▶ Dataset records:
-------

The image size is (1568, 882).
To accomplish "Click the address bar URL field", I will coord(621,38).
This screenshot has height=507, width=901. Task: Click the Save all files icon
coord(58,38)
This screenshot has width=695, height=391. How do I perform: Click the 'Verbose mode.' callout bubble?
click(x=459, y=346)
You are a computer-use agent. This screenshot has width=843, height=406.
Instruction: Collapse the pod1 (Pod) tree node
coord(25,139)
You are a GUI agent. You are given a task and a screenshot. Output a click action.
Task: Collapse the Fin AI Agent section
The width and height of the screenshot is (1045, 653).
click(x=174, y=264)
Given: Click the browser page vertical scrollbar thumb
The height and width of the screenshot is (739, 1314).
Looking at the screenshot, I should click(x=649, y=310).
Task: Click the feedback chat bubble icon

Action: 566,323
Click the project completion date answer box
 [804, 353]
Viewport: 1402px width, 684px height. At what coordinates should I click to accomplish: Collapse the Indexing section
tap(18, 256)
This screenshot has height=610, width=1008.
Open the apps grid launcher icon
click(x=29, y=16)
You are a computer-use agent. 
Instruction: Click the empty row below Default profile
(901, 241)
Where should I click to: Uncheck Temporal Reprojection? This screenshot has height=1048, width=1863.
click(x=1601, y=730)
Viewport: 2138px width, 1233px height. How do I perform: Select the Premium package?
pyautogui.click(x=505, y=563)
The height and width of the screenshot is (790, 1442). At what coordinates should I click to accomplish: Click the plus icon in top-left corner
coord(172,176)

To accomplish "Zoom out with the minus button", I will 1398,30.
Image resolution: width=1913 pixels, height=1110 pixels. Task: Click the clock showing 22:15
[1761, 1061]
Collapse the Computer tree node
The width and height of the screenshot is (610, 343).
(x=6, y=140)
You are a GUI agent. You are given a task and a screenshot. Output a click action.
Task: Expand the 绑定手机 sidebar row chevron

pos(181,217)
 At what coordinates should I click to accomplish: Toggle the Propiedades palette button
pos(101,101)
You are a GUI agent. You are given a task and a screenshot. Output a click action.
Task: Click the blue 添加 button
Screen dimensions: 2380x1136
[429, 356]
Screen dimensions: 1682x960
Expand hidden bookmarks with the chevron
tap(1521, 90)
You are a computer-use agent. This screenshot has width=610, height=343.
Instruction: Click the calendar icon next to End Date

-------

Using the data above, reproduce exactly the lines between those holding "The height and width of the screenshot is (739, 1314)." and "Screen dimensions: 1682x960", inclusive, and no others.

The height and width of the screenshot is (739, 1314).
Looking at the screenshot, I should click(x=649, y=310).
Task: Click the feedback chat bubble icon

Action: 566,323
Click the project completion date answer box
 [804, 353]
Viewport: 1402px width, 684px height. At what coordinates should I click to accomplish: Collapse the Indexing section
tap(18, 256)
This screenshot has height=610, width=1008.
Open the apps grid launcher icon
click(x=29, y=16)
You are a computer-use agent. 
Instruction: Click the empty row below Default profile
(901, 241)
Where should I click to: Uncheck Temporal Reprojection? This screenshot has height=1048, width=1863.
click(x=1601, y=730)
Viewport: 2138px width, 1233px height. How do I perform: Select the Premium package?
pyautogui.click(x=505, y=563)
The height and width of the screenshot is (790, 1442). At what coordinates should I click to accomplish: Click the plus icon in top-left corner
coord(172,176)

To accomplish "Zoom out with the minus button", I will 1398,30.
Image resolution: width=1913 pixels, height=1110 pixels. Task: Click the clock showing 22:15
[1761, 1061]
Collapse the Computer tree node
The width and height of the screenshot is (610, 343).
(x=6, y=140)
You are a GUI agent. You are given a task and a screenshot. Output a click action.
Task: Expand the 绑定手机 sidebar row chevron

pos(181,217)
 At what coordinates should I click to accomplish: Toggle the Propiedades palette button
pos(101,101)
You are a GUI agent. You are given a task and a screenshot. Output a click action.
Task: Click the blue 添加 button
Screen dimensions: 2380x1136
[429, 356]
Screen dimensions: 1682x960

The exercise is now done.